MEDIA ADVISORY, For Immediate Release
New York, NY – September 16, 2014
CONTACT: Professor Cary Nelson
212 366-1194 (After hours 347-583-7277)
On Friday night, September 12, the Doctoral Students Council (DSC) of the Graduate Center of the City University of New York (CUNY) decided to temporarily table a resolution endorsing a boycott of Israeli academic institutions. The AAC welcomes the decision to delay the vote until a time when observant Jews who cannot attend a Sabbath meeting can have a voice in the discussion. But we also know the debate is not over. Before long, this first academic boycott resolution of the new academic year will have a further hearing, and the AAC is troubled by many of its provisions.
Fundamental to many campus boycott proposals is a confident claim that they will target institutions, not individuals. Yet the history of such resolutions, beginning in Britain a decade ago, demonstrates that their main effect is exactly the opposite. They create multiple and conflicting standards for blacklisting faculty members and students, especially Israelis, who are to be treated differently from any other academics on the globe, because of their nationality. Obviously when you boycott a collaborative research or teaching project that involves American and Israeli faculty and students you are also discriminating against the people involved. When you boycott an Israeli journal, you cannot help but target its editors and the people who publish there. When you boycott speakers who represent Israeli universities and conferences or events sponsored by Israeli institutions you deprive both speakers and their audiences of opportunities for dialogue.
The resolution’s attack on CUNY’s new Baruch College/Rishon LeZion joint MBA program would have exactly such effects. It is an unacceptable effort to close down an academic program purely for political, not academic reasons, and must be opposed as a violation of the most fundamental principles of the academy.
The resolution condemns US legislative efforts to establish political litmus tests for people or institutions receiving state funds, but the very organizations in the US that oppose academic boycotts fought those bills and helped defeat them. In any case, why would one punish Israeli universities because of unacceptable legislation in New York, Maryland, or elsewhere?
The resolution accuses university presidents who condemn academic boycotts of stifling free speech, but no one proposes sanctioning boycott advocates or preventing them from expressing their views. University presidents are simply endorsing a basic principle of academic freedom—that academic freedom and academic boycotts cannot co-exist—one long endorsed by the AAUP.

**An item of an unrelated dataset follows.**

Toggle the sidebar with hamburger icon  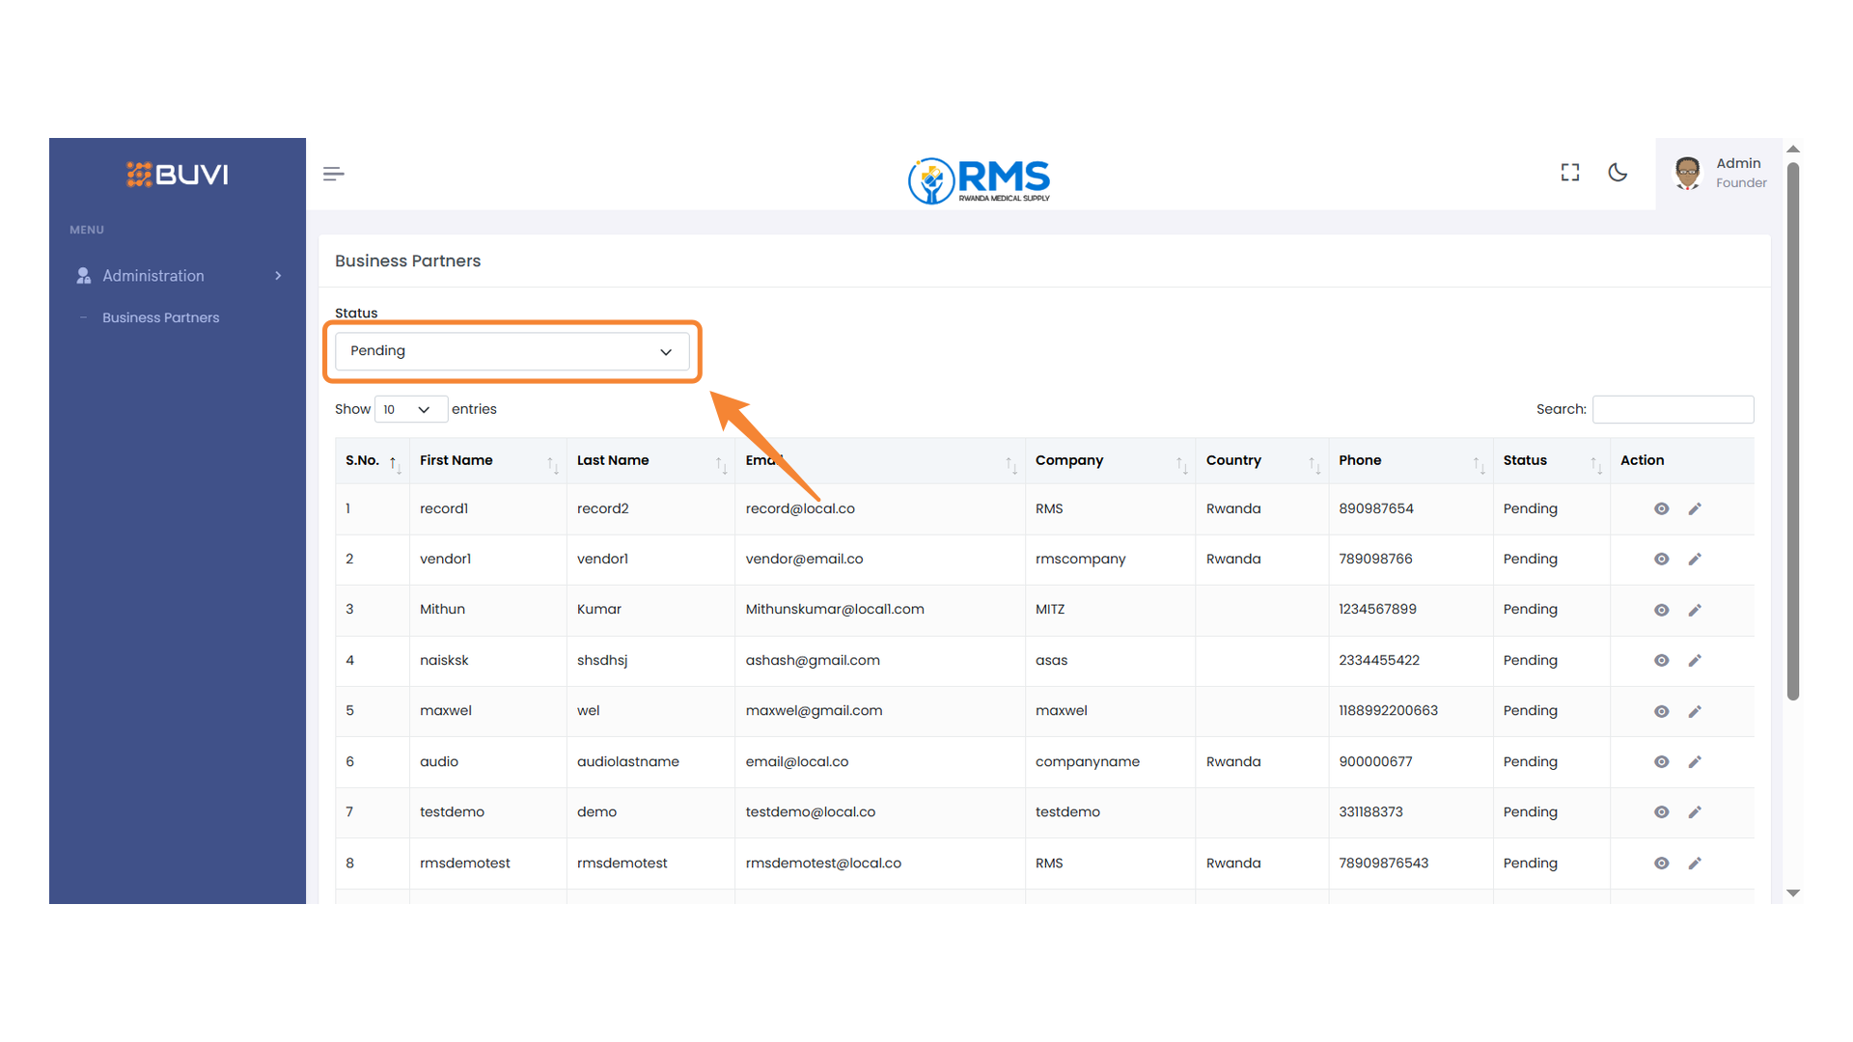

The resolution condemns the “Zionist” policies of the Israeli state, but Zionism itself means nothing more than the right of Jews to self-determination in their historic homeland. Like the AAC itself, many Zionists both here and in Israel support the rights of both Palestinians and Israelis to have a recognized state of their own. “Zionism” should not be used as a derogatory epithet to criticize policies many Zionists do not endorse or to suggest that Jews, alone among the peoples of the world, do not enjoy a right to national self-determination.
The AAC strongly supports the quest for two states, living in peace and prosperity, based on a just resolution of the conflict. This goal can only be achieved if there is more, not less, interaction with both Israeli and Palestinian faculty and students. Indeed this boycott proposal would directly harm all those currently engaged in such collaborative relationships with US institutions, including those Arab citizens of Israel who attend or teach at Israeli universities. Israeli universities include some of the country’s most vocal and articulate critics of state policies. We want to keep the lines of communication with them open. But we also want the chance to talk with those who disagree with us. A modest step toward that international goal would be to make certain the rescheduled local date for considering the resolution does not occur on the Sabbath or a Jewish holiday.
The AAC believes respect for and empathy with both Israelis and Palestinians is essential to any process with a chance of finding a solution that grants them both real hope for the future. We believe academic boycotts contribute nothing toward that goal and indeed undermine them.
The AAC was grateful to have had the opportunity to participate in the evening’s discussion. Eric Alterman, CUNY Distinguished Professor of English and Journalism at Brooklyn College and a founding member of AAC, was invited to attend and given an opportunity to speak. Our members at campuses throughout the country stand ready to help others make the case that academic boycotts violate academic freedom, and harm the prospects for peace.